The question of whether asset prices get things right is where there is a lot of dispute. Gene [Fama] doesn’t like to talk about that much, but it’s crucial from a policy point of view. We had two enormous bubbles in the last decade, with massive consequences for the allocation of resources.
This is why the separation of the prediction question from the profitability question is so important. If the Federal Reserve is to adopt policies that respond to asset price bubbles, it is necessary only that such phenomena be reliably diagnosed, not that the identification of bubbles be hugely profitable for private investors. And those who deny the possibility of predicting bubbles really ought to provide some direct evidence for this view, independently of the fact that the market is hard to beat. Consider, for instance, this excerpt from Cassidy's interview with Fama:
I guess most people would define a bubble as an extended period during which asset prices depart quite significantly from economic fundamentals.
That’s what I would think it is, but that means that somebody must have made a lot of money betting on that, if you could identify it. It’s easy to say prices went down, it must have been a bubble, after the fact. I think most bubbles are twenty-twenty hindsight.

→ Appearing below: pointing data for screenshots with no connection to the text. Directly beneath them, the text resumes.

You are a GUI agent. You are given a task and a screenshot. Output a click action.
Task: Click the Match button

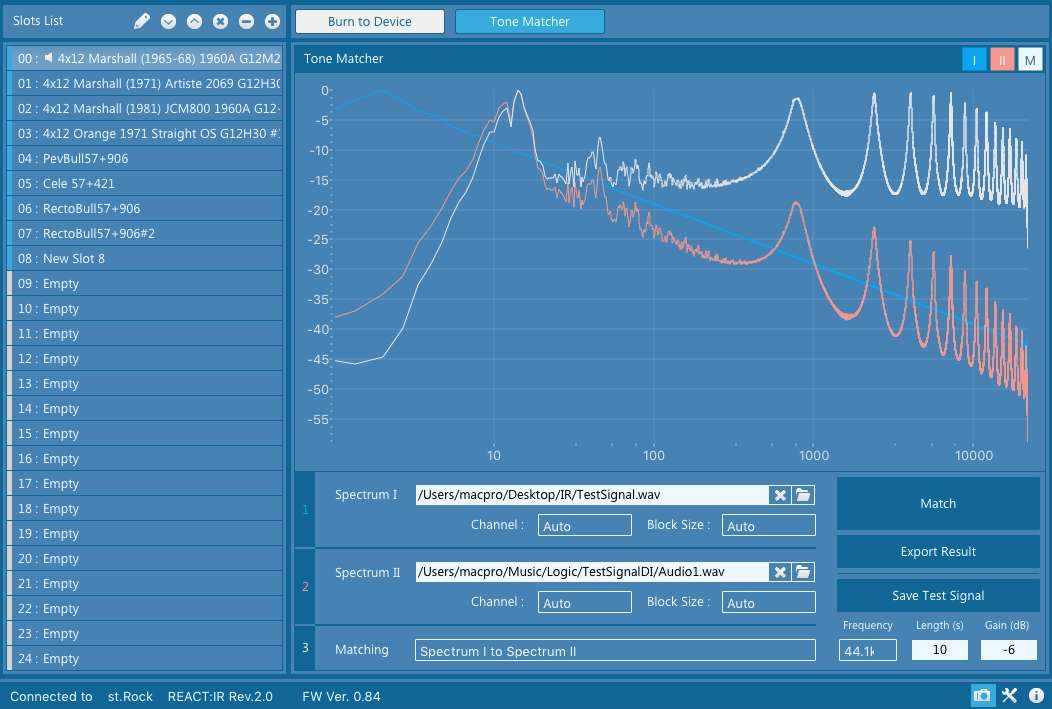pos(938,504)
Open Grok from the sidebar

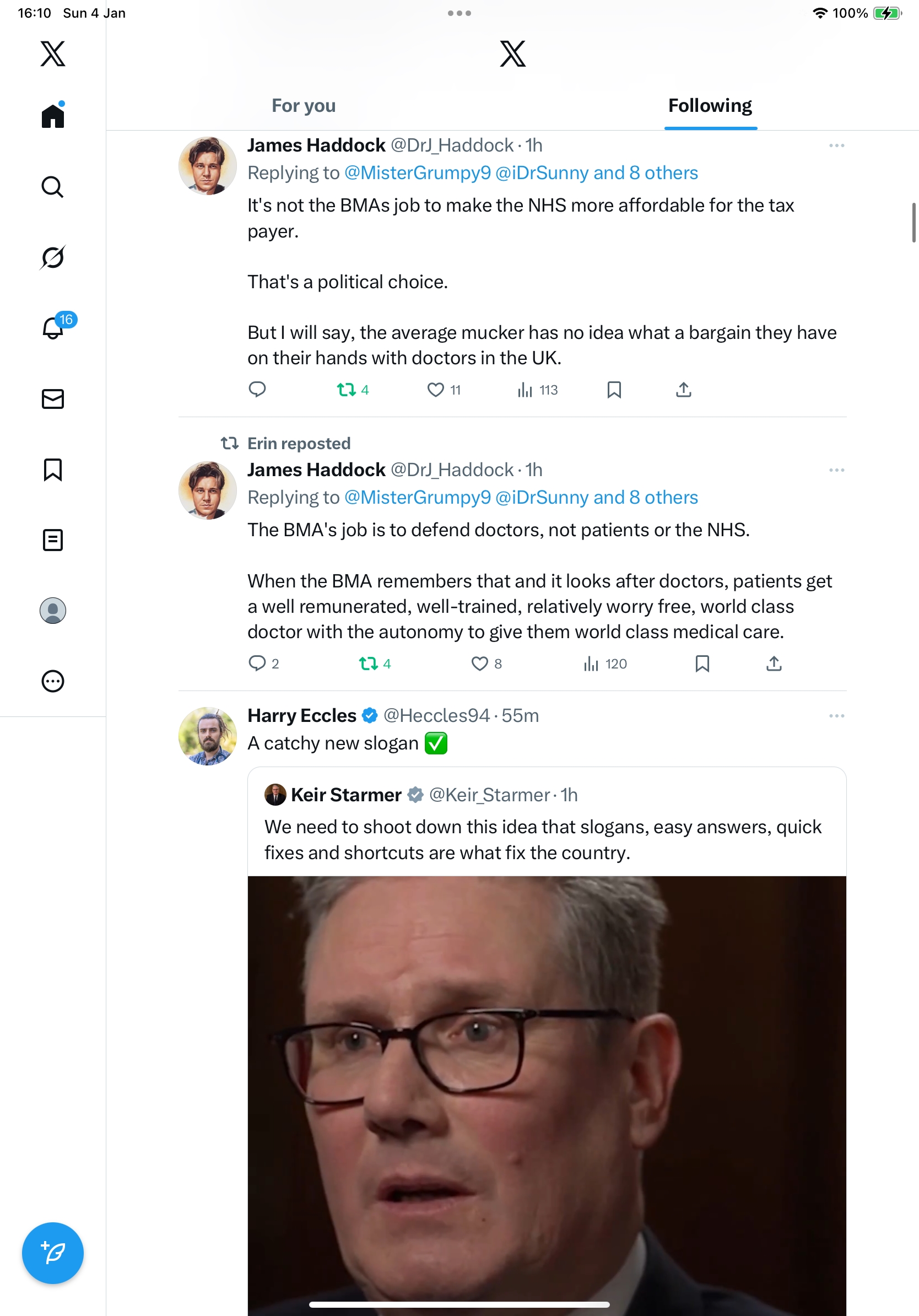coord(53,257)
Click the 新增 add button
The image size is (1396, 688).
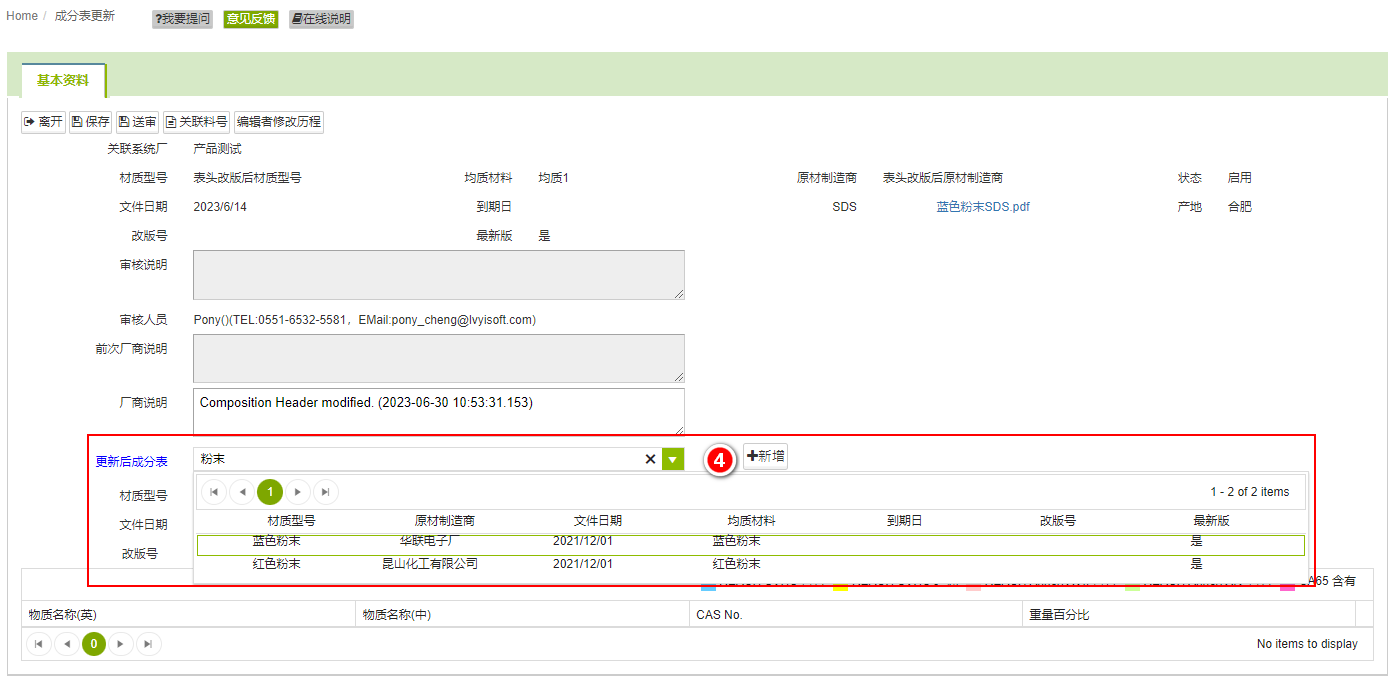pyautogui.click(x=765, y=456)

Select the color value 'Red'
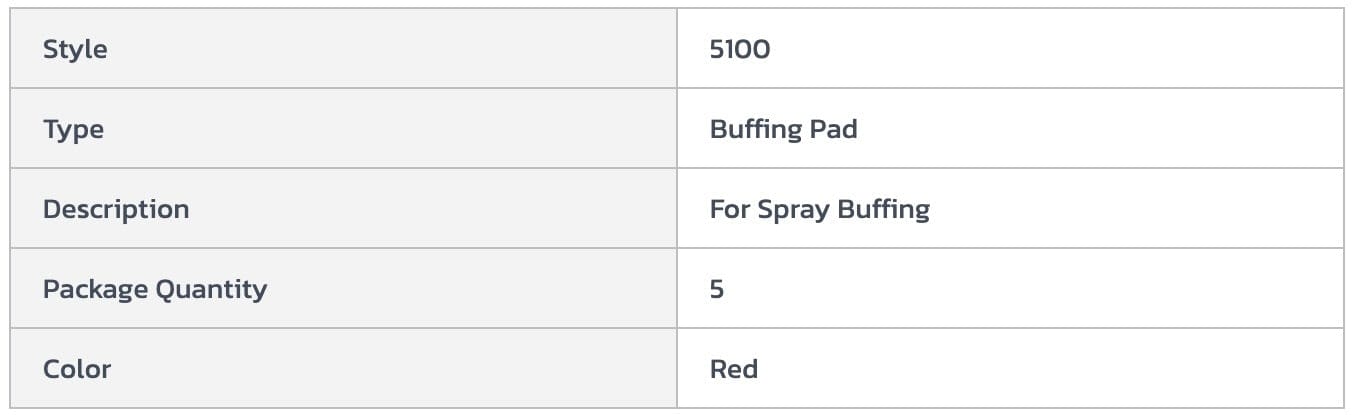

Now after the fact you always find people who said before the fact that prices are too high. People are always saying that prices are too high. When they turn out to be right, we anoint them. When they turn out to be wrong, we ignore them. They are typically right and wrong about half the time.
Like Sumner, Fama here is alleging that those who take bubbles seriously are suffering from a cognitive illusion. But it's the very last sentence that I find most troubling. How do we know that such individuals are typically right and wrong about half the time? This is an empirical question, and needs to be addressed with data. And studies showing that it is difficult if not impossible to beat the market are not helpful in answering it.